THE PROBLEM
State how many lines in the rows below contain the string "This", with capitalization matching exactly, and reply with the number alone.

(Element and text location data)
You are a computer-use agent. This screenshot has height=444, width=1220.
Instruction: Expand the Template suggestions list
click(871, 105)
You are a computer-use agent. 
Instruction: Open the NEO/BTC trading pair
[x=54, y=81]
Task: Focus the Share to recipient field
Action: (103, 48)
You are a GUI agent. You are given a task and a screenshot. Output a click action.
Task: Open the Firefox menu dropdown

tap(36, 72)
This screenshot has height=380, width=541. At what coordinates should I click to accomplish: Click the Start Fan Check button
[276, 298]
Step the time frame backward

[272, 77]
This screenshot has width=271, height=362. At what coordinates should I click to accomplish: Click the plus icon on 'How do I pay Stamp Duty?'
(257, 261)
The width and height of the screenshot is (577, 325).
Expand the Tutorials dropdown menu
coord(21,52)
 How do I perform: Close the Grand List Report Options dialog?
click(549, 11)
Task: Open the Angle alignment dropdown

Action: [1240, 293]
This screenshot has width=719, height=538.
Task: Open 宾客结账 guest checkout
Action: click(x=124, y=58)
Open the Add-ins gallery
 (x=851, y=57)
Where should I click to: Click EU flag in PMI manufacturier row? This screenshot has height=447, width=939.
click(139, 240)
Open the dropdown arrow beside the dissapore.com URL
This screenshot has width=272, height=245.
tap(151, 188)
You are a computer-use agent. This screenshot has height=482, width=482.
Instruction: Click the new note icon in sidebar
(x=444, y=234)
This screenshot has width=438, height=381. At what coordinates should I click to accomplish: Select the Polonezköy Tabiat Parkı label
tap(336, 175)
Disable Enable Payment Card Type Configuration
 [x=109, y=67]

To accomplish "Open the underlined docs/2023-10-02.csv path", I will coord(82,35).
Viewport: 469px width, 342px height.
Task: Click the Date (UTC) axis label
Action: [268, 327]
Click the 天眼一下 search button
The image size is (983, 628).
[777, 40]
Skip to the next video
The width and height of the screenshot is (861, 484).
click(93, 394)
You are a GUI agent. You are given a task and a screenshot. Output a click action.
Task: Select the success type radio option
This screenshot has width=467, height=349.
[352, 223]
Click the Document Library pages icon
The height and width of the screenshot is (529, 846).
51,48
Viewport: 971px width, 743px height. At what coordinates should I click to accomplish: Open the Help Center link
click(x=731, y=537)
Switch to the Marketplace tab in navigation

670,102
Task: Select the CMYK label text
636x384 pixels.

REPLY
9